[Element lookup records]
════════════════════

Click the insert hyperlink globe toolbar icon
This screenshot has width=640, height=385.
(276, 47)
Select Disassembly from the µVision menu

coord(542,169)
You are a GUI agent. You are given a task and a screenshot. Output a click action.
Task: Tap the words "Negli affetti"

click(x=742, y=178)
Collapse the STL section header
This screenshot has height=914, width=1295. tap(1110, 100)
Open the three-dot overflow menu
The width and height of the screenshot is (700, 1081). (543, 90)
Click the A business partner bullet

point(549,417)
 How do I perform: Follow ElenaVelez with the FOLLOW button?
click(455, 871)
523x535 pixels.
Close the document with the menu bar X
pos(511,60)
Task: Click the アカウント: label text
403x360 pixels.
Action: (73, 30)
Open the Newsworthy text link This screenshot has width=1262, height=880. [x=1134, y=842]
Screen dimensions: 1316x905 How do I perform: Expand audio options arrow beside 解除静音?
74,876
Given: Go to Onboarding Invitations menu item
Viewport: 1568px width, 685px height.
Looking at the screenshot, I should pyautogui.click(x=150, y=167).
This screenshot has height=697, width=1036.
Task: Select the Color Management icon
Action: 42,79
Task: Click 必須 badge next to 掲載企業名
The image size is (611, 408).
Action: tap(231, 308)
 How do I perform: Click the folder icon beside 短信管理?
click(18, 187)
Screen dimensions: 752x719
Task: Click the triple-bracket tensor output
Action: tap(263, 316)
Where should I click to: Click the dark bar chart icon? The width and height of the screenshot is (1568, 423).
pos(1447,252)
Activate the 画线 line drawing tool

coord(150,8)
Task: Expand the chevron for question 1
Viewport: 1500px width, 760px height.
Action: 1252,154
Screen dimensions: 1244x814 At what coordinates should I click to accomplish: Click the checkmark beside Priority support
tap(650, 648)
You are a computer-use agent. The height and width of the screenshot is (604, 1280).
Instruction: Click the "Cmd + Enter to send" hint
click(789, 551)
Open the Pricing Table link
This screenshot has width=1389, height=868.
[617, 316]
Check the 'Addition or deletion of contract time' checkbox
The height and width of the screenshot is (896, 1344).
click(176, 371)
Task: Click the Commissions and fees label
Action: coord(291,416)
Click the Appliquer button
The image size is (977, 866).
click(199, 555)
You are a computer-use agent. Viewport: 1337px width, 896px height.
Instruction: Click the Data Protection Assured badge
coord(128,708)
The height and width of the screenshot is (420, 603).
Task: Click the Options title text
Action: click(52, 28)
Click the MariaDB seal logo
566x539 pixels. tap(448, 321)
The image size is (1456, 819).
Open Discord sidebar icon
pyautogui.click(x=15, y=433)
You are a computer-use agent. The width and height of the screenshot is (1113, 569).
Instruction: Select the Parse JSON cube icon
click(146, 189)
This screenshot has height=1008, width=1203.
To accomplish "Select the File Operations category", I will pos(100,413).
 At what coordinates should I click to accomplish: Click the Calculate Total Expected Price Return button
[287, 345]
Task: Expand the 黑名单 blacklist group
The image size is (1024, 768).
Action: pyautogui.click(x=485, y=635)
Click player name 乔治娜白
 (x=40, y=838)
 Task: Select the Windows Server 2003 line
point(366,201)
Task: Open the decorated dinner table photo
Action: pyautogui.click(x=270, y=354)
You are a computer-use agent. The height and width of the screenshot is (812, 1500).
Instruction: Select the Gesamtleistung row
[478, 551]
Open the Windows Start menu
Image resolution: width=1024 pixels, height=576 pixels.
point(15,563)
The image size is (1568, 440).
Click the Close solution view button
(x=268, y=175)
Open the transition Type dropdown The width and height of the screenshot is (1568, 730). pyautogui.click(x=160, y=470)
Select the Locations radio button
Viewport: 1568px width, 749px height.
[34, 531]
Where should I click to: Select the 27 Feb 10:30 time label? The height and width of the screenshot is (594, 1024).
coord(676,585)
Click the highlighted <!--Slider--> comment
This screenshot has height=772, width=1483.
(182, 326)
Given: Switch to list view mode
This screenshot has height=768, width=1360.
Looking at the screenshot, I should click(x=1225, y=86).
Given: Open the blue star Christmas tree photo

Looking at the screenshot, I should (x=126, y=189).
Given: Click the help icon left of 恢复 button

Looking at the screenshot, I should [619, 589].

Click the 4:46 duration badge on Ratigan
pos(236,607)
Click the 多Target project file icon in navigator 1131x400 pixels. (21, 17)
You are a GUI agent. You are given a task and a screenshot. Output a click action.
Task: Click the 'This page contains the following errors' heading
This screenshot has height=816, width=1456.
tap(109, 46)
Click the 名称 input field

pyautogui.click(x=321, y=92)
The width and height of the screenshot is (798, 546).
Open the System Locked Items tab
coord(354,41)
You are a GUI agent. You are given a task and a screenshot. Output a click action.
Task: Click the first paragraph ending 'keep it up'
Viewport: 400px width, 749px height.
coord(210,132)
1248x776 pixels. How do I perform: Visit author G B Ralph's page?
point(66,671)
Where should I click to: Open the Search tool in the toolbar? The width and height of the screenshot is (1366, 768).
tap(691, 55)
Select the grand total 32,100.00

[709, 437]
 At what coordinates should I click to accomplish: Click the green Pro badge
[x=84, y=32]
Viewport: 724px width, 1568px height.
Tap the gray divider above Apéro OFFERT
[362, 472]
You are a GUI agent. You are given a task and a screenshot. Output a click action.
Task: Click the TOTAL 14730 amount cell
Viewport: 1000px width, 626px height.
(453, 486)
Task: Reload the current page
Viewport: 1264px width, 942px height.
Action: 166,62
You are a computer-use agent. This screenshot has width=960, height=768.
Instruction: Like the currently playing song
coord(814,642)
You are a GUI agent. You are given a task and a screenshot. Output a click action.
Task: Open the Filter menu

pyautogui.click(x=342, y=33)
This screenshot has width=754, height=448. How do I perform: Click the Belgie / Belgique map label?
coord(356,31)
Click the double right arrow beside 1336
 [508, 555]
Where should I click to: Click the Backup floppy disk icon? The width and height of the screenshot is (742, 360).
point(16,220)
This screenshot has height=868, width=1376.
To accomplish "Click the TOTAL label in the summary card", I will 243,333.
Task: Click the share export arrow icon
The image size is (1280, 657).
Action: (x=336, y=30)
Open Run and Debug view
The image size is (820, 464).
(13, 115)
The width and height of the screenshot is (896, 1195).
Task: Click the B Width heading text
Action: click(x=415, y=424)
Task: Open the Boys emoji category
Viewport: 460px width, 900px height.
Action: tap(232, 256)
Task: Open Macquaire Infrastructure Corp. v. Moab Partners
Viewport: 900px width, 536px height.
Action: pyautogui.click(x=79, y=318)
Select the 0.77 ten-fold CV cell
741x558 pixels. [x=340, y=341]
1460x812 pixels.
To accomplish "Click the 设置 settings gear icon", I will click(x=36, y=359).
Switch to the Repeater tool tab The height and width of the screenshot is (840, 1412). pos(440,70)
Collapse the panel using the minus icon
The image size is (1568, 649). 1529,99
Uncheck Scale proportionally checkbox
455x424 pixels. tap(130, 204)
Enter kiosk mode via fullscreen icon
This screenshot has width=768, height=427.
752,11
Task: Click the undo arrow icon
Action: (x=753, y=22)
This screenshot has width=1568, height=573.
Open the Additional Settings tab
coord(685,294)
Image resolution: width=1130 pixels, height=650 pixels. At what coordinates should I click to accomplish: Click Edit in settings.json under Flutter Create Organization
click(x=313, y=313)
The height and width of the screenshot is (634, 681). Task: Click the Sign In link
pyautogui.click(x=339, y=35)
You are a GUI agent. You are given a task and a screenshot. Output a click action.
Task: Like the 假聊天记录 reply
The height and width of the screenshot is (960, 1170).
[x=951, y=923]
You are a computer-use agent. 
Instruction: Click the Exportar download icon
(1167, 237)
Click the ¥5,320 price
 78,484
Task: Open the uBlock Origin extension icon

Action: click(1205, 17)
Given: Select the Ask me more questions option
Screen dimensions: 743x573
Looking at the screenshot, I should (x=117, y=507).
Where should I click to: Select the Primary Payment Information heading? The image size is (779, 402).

════════════════════

**Problem statement:** Please extract, unchanged, the lines from the one containing "Task: Open the uBlock Origin extension icon" through the final line.

**The result:**
Task: Open the uBlock Origin extension icon

Action: click(1205, 17)
Given: Select the Ask me more questions option
Screen dimensions: 743x573
Looking at the screenshot, I should (x=117, y=507).
Where should I click to: Select the Primary Payment Information heading? The image size is (779, 402).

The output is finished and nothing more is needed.